Applied medical anthropology has (and needs) a strong ethics core that anchors medical anthropological praxis to appropriate standards of conduct. The complexities of ethnic and cultural nationalism, combined with the excesses and outright abuses of power during both colonial and post-colonial globalization periods have had a powerful impact on anthropologists’ ability to do applied medical anthropology.

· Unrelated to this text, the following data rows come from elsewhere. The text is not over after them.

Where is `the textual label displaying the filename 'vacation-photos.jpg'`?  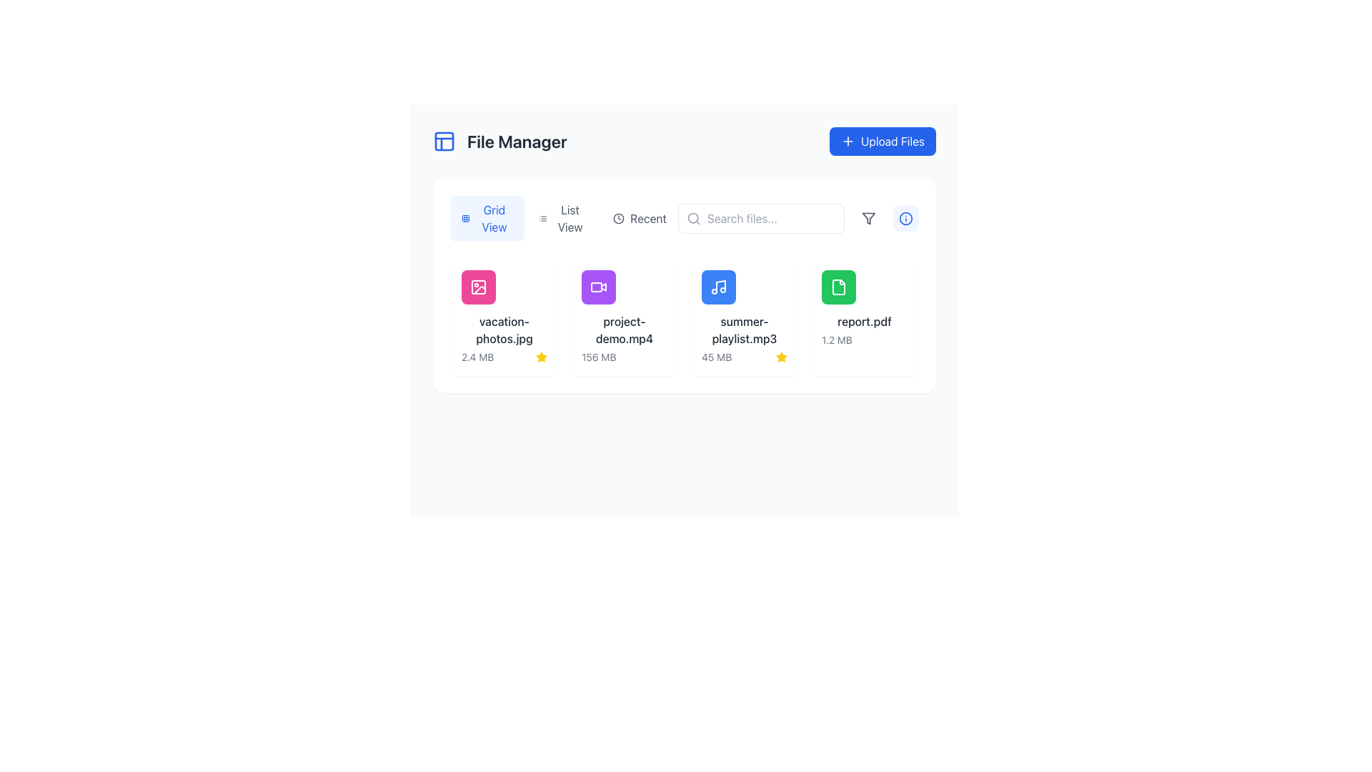 the textual label displaying the filename 'vacation-photos.jpg' is located at coordinates (504, 330). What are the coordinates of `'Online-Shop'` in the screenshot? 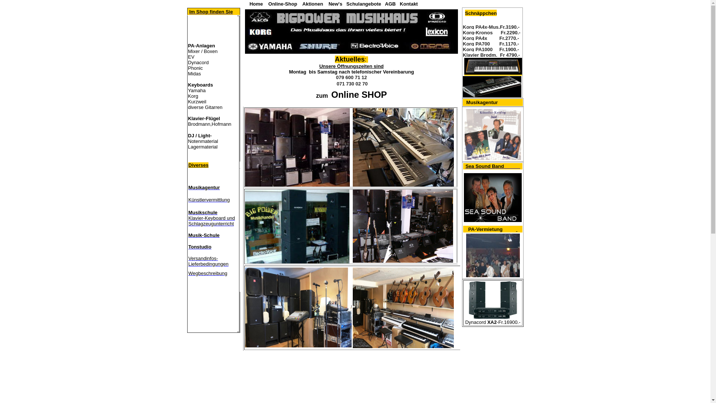 It's located at (282, 4).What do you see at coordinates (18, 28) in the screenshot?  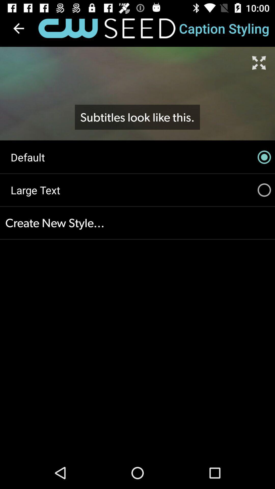 I see `the icon at the top left corner` at bounding box center [18, 28].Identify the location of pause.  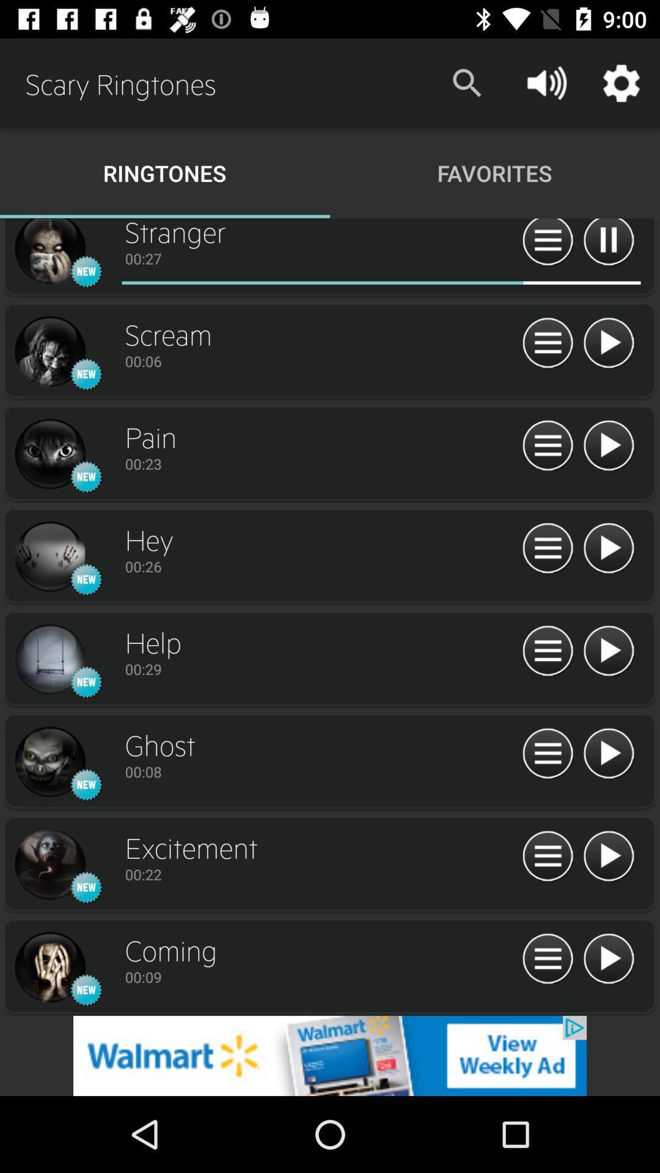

Applied medical anthropologists face two complex, interwoven, yet frequently dichotomized ethical challenges that must be negotiated, addressed, and jointly accommodated. These two challenges are the ethics of professional praxis and the ethics of conducting cross-cultural research on health, healing, and medicine within a global multicultural context. The first challenge is to construct and conduct research in an ethical manner by successfully anticipating, addressing, and appropriately applying the numerous, often vague (sometimes culture bound), contradictory, and challenging disciplinary, national, and international ethical rules, guidelines, and treaty obligations surrounding the conduct of science and research. The history of human research is unfortunately littered with the cultural debris of harmful actions on the part of the researchers and their sponsors. Following the principles, guidelines, and laws that protect people from unethical research is a critical requirement for protecting humans from harm at the hands of researchers. An equally important complementary ethical challenge for anthropologists is to conduct their professional activities (teaching, applied practice, and knowledge dissemination) ethically within and across competing social and cultural boundaries. Anthropologists must be particularly ethically vigilant when they are using anthropological theory, knowledge, or praxis that might be a direct (and sometimes even indirect) cause of harm for vulnerable people. People’s lives can be impacted by what anthropologists say and what anthropologists do in their personal and professional capacity.